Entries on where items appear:
━━━━━━━━━━

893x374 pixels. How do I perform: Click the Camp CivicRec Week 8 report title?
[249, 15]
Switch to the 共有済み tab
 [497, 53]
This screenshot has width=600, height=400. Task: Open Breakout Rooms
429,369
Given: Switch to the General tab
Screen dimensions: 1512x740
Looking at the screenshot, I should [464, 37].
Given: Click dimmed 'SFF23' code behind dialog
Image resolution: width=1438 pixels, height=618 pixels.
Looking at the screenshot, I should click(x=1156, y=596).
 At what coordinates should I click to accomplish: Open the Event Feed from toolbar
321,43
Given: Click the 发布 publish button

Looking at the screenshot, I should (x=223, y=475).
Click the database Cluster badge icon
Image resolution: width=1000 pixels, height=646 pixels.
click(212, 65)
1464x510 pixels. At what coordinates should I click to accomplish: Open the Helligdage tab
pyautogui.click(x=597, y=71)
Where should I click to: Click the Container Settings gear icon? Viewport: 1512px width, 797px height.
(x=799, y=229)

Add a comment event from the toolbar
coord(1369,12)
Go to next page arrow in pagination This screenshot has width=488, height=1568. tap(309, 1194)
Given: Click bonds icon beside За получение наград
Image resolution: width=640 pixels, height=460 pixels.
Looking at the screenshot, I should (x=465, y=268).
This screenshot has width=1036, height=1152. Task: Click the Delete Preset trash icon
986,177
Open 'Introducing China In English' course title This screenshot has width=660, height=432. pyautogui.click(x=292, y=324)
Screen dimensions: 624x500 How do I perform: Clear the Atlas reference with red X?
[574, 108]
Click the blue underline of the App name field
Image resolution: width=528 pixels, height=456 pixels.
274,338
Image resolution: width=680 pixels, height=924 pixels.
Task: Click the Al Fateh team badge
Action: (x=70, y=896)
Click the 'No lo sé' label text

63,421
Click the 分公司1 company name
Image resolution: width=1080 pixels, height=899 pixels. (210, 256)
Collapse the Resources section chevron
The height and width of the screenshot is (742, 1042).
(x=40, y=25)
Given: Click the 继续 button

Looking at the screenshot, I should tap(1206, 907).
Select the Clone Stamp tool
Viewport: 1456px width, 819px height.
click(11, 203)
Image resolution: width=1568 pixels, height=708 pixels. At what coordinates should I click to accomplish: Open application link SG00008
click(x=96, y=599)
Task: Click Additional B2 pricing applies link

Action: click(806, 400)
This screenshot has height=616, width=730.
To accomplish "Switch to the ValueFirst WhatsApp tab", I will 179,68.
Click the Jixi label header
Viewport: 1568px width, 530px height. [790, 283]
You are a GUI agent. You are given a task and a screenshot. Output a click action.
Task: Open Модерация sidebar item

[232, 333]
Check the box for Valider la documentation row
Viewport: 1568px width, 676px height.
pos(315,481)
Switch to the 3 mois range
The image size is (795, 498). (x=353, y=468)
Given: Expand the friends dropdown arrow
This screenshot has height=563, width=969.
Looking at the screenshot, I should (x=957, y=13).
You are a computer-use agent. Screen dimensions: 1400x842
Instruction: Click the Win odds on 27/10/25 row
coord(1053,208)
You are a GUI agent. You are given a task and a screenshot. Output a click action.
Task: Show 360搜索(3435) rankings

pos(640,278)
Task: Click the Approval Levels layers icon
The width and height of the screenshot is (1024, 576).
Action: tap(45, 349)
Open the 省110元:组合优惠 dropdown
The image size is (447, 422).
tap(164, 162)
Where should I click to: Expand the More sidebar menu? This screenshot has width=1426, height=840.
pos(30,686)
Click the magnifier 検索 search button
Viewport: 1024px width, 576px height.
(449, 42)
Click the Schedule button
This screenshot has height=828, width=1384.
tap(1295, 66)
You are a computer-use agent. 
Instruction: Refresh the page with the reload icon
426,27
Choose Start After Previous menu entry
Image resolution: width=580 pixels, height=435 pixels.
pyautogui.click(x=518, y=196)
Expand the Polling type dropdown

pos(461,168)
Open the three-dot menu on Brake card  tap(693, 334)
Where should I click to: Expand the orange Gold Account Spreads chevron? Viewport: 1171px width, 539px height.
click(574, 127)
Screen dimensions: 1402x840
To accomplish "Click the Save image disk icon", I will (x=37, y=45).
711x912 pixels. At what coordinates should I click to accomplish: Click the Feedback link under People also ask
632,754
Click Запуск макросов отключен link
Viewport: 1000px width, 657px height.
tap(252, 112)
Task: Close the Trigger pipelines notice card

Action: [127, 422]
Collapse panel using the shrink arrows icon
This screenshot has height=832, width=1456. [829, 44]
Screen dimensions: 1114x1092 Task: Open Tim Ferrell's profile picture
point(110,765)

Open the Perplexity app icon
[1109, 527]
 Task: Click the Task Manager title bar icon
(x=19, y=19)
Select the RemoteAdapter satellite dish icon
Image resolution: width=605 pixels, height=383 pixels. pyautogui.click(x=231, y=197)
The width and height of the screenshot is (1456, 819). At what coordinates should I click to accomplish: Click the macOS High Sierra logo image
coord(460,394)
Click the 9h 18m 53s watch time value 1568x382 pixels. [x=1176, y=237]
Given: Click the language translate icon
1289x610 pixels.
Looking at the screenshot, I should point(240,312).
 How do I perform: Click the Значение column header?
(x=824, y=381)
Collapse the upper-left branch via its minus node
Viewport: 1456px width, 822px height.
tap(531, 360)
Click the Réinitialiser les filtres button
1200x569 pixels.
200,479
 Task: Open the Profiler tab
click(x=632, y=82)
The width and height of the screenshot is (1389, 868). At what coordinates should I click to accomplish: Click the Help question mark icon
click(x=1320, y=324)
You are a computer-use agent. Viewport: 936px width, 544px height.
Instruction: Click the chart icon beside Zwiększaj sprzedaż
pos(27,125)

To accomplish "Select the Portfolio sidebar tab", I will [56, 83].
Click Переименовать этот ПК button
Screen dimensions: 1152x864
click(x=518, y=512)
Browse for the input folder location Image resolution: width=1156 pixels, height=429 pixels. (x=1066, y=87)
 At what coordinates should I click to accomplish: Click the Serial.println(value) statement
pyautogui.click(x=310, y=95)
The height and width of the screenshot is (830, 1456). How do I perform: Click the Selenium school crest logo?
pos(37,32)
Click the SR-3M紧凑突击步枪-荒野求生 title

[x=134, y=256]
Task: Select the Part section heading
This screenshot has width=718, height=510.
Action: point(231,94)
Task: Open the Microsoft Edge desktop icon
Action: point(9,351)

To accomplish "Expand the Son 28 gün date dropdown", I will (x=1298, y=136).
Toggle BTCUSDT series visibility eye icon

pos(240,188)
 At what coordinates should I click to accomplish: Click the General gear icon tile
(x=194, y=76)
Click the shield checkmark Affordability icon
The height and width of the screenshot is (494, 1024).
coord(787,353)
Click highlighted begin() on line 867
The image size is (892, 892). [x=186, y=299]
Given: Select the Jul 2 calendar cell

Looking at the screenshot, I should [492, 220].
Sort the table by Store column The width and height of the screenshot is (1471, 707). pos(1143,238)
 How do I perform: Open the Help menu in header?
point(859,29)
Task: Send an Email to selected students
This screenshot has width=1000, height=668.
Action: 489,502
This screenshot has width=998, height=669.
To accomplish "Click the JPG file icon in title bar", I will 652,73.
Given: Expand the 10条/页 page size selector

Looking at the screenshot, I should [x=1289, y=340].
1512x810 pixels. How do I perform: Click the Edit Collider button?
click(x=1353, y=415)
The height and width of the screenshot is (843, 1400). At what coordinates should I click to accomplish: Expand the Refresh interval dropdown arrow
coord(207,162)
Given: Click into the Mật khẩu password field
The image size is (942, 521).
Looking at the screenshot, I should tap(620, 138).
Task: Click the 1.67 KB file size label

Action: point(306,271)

━━━━━━━━━━

Recast the material above as a JSON list of strings, with one string for each line and blank lines left out.

■ Exercise output ■
[
  "893x374 pixels. How do I perform: Click the Camp CivicRec Week 8 report title?",
  "[249, 15]",
  "Switch to the 共有済み tab",
  " [497, 53]",
  "This screenshot has width=600, height=400. Task: Open Breakout Rooms",
  "429,369",
  "Given: Switch to the General tab",
  "Screen dimensions: 1512x740",
  "Looking at the screenshot, I should [464, 37].",
  "Given: Click dimmed 'SFF23' code behind dialog",
  "Image resolution: width=1438 pixels, height=618 pixels.",
  "Looking at the screenshot, I should click(x=1156, y=596).",
  " At what coordinates should I click to accomplish: Open the Event Feed from toolbar",
  "321,43",
  "Given: Click the 发布 publish button",
  "Looking at the screenshot, I should (x=223, y=475).",
  "Click the database Cluster badge icon",
  "Image resolution: width=1000 pixels, height=646 pixels.",
  "click(212, 65)",
  "1464x510 pixels. At what coordinates should I click to accomplish: Open the Helligdage tab",
  "pyautogui.click(x=597, y=71)",
  "Where should I click to: Click the Container Settings gear icon? Viewport: 1512px width, 797px height.",
  "(x=799, y=229)",
  "Add a comment event from the toolbar",
  "coord(1369,12)",
  "Go to next page arrow in pagination This screenshot has width=488, height=1568. tap(309, 1194)",
  "Given: Click bonds icon beside За получение наград",
  "Image resolution: width=640 pixels, height=460 pixels.",
  "Looking at the screenshot, I should (x=465, y=268).",
  "This screenshot has width=1036, height=1152. Task: Click the Delete Preset trash icon",
  "986,177",
  "Open 'Introducing China In English' course title This screenshot has width=660, height=432. pyautogui.click(x=292, y=324)",
  "Screen dimensions: 624x500 How do I perform: Clear the Atlas reference with red X?",
  "[574, 108]",
  "Click the blue underline of the App name field",
  "Image resolution: width=528 pixels, height=456 pixels.",
  "274,338",
  "Image resolution: width=680 pixels, height=924 pixels.",
  "Task: Click the Al Fateh team badge",
  "Action: (x=70, y=896)",
  "Click the 'No lo sé' label text",
  "63,421",
  "Click the 分公司1 company name",
  "Image resolution: width=1080 pixels, height=899 pixels. (210, 256)",
  "Collapse the Resources section chevron",
  "The height and width of the screenshot is (742, 1042).",
  "(x=40, y=25)",
  "Given: Click the 继续 button",
  "Looking at the screenshot, I should tap(1206, 907).",
  "Select the Clone Stamp tool",
  "Viewport: 1456px width, 819px height.",
  "click(11, 203)",
  "Image resolution: width=1568 pixels, height=708 pixels. At what coordinates should I click to accomplish: Open application link SG00008",
  "click(x=96, y=599)",
  "Task: Click Additional B2 pricing applies link",
  "Action: click(806, 400)",
  "This screenshot has height=616, width=730.",
  "To accomplish \"Switch to the ValueFirst WhatsApp tab\", I will 179,68.",
  "Click the Jixi label header",
  "Viewport: 1568px width, 530px height. [790, 283]",
  "You are a GUI agent. You are given a task and a screenshot. Output a click action.",
  "Task: Open Модерация sidebar item",
  "[232, 333]",
  "Check the box for Valider la documentation row",
  "Viewport: 1568px width, 676px height.",
  "pos(315,481)",
  "Switch to the 3 mois range",
  "The image size is (795, 498). (x=353, y=468)",
  "Given: Expand the friends dropdown arrow",
  "This screenshot has height=563, width=969.",
  "Looking at the screenshot, I should (x=957, y=13).",
  "You are a computer-use agent. Screen dimensions: 1400x842",
  "Instruction: Click the Win odds on 27/10/25 row",
  "coord(1053,208)",
  "You are a GUI agent. You are given a task and a screenshot. Output a click action.",
  "Task: Show 360搜索(3435) rankings",
  "pos(640,278)",
  "Task: Click the Approval Levels layers icon",
  "The width and height of the screenshot is (1024, 576).",
  "Action: tap(45, 349)",
  "Open the 省110元:组合优惠 dropdown",
  "The image size is (447, 422).",
  "tap(164, 162)",
  "Where should I click to: Expand the More sidebar menu? This screenshot has width=1426, height=840.",
  "pos(30,686)",
  "Click the magnifier 検索 search button",
  "Viewport: 1024px width, 576px height.",
  "(449, 42)",
  "Click the Schedule button",
  "This screenshot has height=828, width=1384.",
  "tap(1295, 66)",
  "You are a computer-use agent. ",
  "Instruction: Refresh the page with the reload icon",
  "426,27",
  "Choose Start After Previous menu entry",
  "Image resolution: width=580 pixels, height=435 pixels.",
  "pyautogui.click(x=518, y=196)",
  "Expand the Polling type dropdown",
  "pos(461,168)",
  "Open the three-dot menu on Brake card  tap(693, 334)",
  "Where should I click to: Expand the orange Gold Account Spreads chevron? Viewport: 1171px width, 539px height.",
  "click(574, 127)",
  "Screen dimensions: 1402x840",
  "To accomplish \"Click the Save image disk icon\", I will (x=37, y=45).",
  "711x912 pixels. At what coordinates should I click to accomplish: Click the Feedback link under People also ask",
  "632,754",
  "Click Запуск макросов отключен link",
  "Viewport: 1000px width, 657px height.",
  "tap(252, 112)",
  "Task: Close the Trigger pipelines notice card",
  "Action: [127, 422]",
  "Collapse panel using the shrink arrows icon",
  "This screenshot has height=832, width=1456. [829, 44]",
  "Screen dimensions: 1114x1092 Task: Open Tim Ferrell's profile picture",
  "point(110,765)",
  "Open the Perplexity app icon",
  "[1109, 527]",
  " Task: Click the Task Manager title bar icon",
  "(x=19, y=19)",
  "Select the RemoteAdapter satellite dish icon",
  "Image resolution: width=605 pixels, height=383 pixels. pyautogui.click(x=231, y=197)",
  "The width and height of the screenshot is (1456, 819). At what coordinates should I click to accomplish: Click the macOS High Sierra logo image",
  "coord(460,394)",
  "Click the 9h 18m 53s watch time value 1568x382 pixels. [x=1176, y=237]",
  "Given: Click the language translate icon",
  "1289x610 pixels.",
  "Looking at the screenshot, I should point(240,312).",
  " How do I perform: Click the Значение column header?",
  "(x=824, y=381)",
  "Collapse the upper-left branch via its minus node",
  "Viewport: 1456px width, 822px height.",
  "tap(531, 360)",
  "Click the Réinitialiser les filtres button",
  "1200x569 pixels.",
  "200,479",
  " Task: Open the Profiler tab",
  "click(x=632, y=82)",
  "The width and height of the screenshot is (1389, 868). At what coordinates should I click to accomplish: Click the Help question mark icon",
  "click(x=1320, y=324)",
  "You are a computer-use agent. Viewport: 936px width, 544px height.",
  "Instruction: Click the chart icon beside Zwiększaj sprzedaż",
  "pos(27,125)",
  "To accomplish \"Select the Portfolio sidebar tab\", I will [56, 83].",
  "Click Переименовать этот ПК button",
  "Screen dimensions: 1152x864",
  "click(x=518, y=512)",
  "Browse for the input folder location Image resolution: width=1156 pixels, height=429 pixels. (x=1066, y=87)",
  " At what coordinates should I click to accomplish: Click the Serial.println(value) statement",
  "pyautogui.click(x=310, y=95)",
  "The height and width of the screenshot is (830, 1456). How do I perform: Click the Selenium school crest logo?",
  "pos(37,32)",
  "Click the SR-3M紧凑突击步枪-荒野求生 title",
  "[x=134, y=256]",
  "Task: Select the Part section heading",
  "This screenshot has width=718, height=510.",
  "Action: point(231,94)",
  "Task: Open the Microsoft Edge desktop icon",
  "Action: point(9,351)",
  "To accomplish \"Expand the Son 28 gün date dropdown\", I will (x=1298, y=136).",
  "Toggle BTCUSDT series visibility eye icon",
  "pos(240,188)",
  " At what coordinates should I click to accomplish: Click the General gear icon tile",
  "(x=194, y=76)",
  "Click the shield checkmark Affordability icon",
  "The height and width of the screenshot is (494, 1024).",
  "coord(787,353)",
  "Click highlighted begin() on line 867",
  "The image size is (892, 892). [x=186, y=299]",
  "Given: Select the Jul 2 calendar cell",
  "Looking at the screenshot, I should [492, 220].",
  "Sort the table by Store column The width and height of the screenshot is (1471, 707). pos(1143,238)",
  " How do I perform: Open the Help menu in header?",
  "point(859,29)",
  "Task: Send an Email to selected students",
  "This screenshot has width=1000, height=668.",
  "Action: 489,502",
  "This screenshot has width=998, height=669.",
  "To accomplish \"Click the JPG file icon in title bar\", I will 652,73.",
  "Given: Expand the 10条/页 page size selector",
  "Looking at the screenshot, I should [x=1289, y=340].",
  "1512x810 pixels. How do I perform: Click the Edit Collider button?",
  "click(x=1353, y=415)",
  "The height and width of the screenshot is (843, 1400). At what coordinates should I click to accomplish: Expand the Refresh interval dropdown arrow",
  "coord(207,162)",
  "Given: Click into the Mật khẩu password field",
  "The image size is (942, 521).",
  "Looking at the screenshot, I should tap(620, 138).",
  "Task: Click the 1.67 KB file size label",
  "Action: point(306,271)"
]